Он схватил меня за руку и швырнул по проходу в глубь зала, прямо на мертвое тело. Притворяться расслабленной было больше нельзя. Игра моя оказалась полезной. Убийца, ничего не опасаясь, в два шага очутился возле, но продемонстрировать намерения я ему не позволила – встретила ударом пятки в живот. Дыхание его прервалось, и двигаться он теперь мог только за счет силы воли. Она у него имелась. Убийца махнул пятерней. Я уклоняться не стала, только подставила руку, чтобы не заполучить отметину на лице, и «легла» рядом с Тамарой. Он ударил меня ногой, метя в живот. Его башмак я встретила коленом и стиснула зубы от боли – бил он всерьез.
– Ах ты, мразь! – Убийца, дернув за плечо, перевернул на спину мое обмякшее тело и дал рассмотреть себя краешком глаза. Украдкой, с близкого расстояния, я хорошо разглядела и запомнила косой шрам, уродовавший его левую бровь.
За стеной по-дурному взревел автомобильный сигнал. «Девятка» подобралась багажником вплотную к двери. Пора грузить тело. Да, но теперь их уже два!
– Урожай, мать твою! – пробурчал убийца, выпрямляясь и перешагивая через меня.
Я повернула голову. Да, это была Тамара Ромина. Ее лицо я видела на фотографии, которую вчера в машине показал мне Гром. Сейчас оно было изменившимся, но, несомненно, ее. Смерть не красит.
Звякнул металл, зазвучали, приближаясь, шаги, и я прикрыла глаза. Не собираюсь играть в боевик. Мне дороги мои ребра, поэтому выберу момент и попробую уложить его, как учили, одним ударом. А что делать с тем, что в машине, решу позже. Ах, Базан, мне бы сейчас тот, четырехзарядный!
Убийца поднял меня за плечи, попытался усадить. Не получилось. Не тело у меня сейчас, а макаронное изделие. Машина взревела снова. Этому звук сигнала не понравился тоже, он подхватил меня под мышки и вздернул рывком кверху.
Внутренне я напряглась: «Сейчас? Нет, позже. Чтобы – наверняка!»
Еще один сигнал. На сей раз короткий. Как они торопятся!

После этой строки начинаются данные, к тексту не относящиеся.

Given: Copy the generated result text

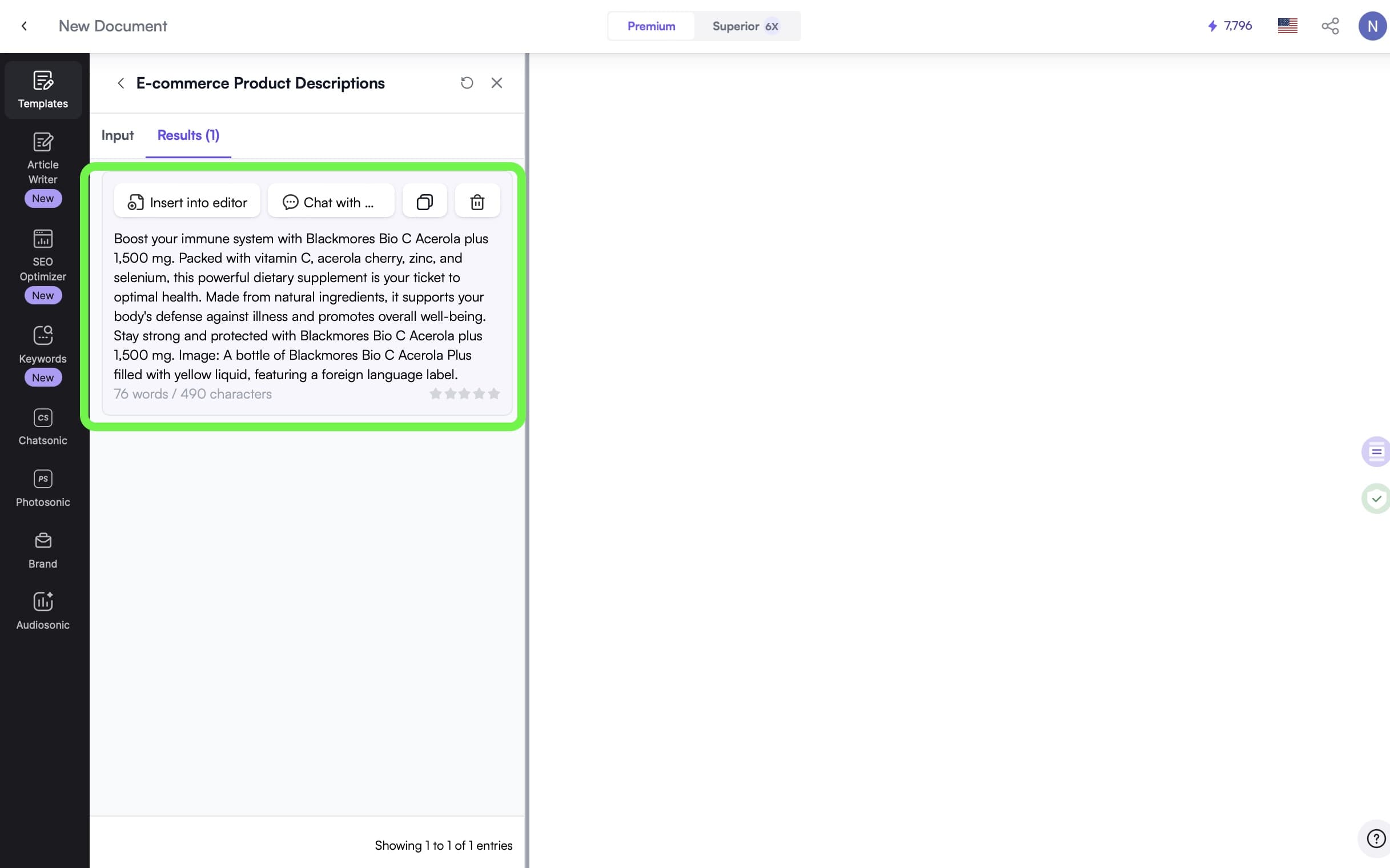Looking at the screenshot, I should (x=424, y=202).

Таща меня по проходу, как мягкий куль, убийца матерился без перерыва, зло и виртуозно, будто стихи читал ненавистнические, и, наконец, остановился возле одного из отключенных пока силовых шкафов с приоткрытой дверью. Распахнув ее ударом ноги, он шагнул внутрь и грубо опустил меня на высоковольтные шины.
Машина сигналила без перерыва. Убийца, осатанев от этого звука, метнулся прочь, не захлопнув двери. Впрочем, этому помешала бы моя нога.
Не теряя времени, я «ожила» и, охнув от боли в ушибленном колене, быстренько вернулась к телу Тамары. Нагнулась над ним, преодолевая боль – ребра болели тоже, но, вспомнив нечто более важное на данный момент, поспешила к выходу.
Моя сумка так и валялась там, где я ее оставила. Подхватив ее, я побежала наверх, совсем забыв о боли, подгоняемая вдохновением импровизации, обещающей, при везении, неожиданный и удачный следующий ход.
Со второго этажа в операционный зал можно было заглянуть в окно без стекол. Его я видела снизу, когда лежала рядом с телом Тамары.
Торопливость, почти паника от мысли, что не успею сделать задуманное, что этот изверг вернется и раньше времени поймет, что я ускользнула из его лап, придали мне сил, подкладка сумки затрещала под моими пальцами, когда я доставала видеокамеру. Пристроив «Сони» на подоконник и нажав на пуск, я вернулась в зал, радуясь и удивляясь долгому отсутствию моего врага.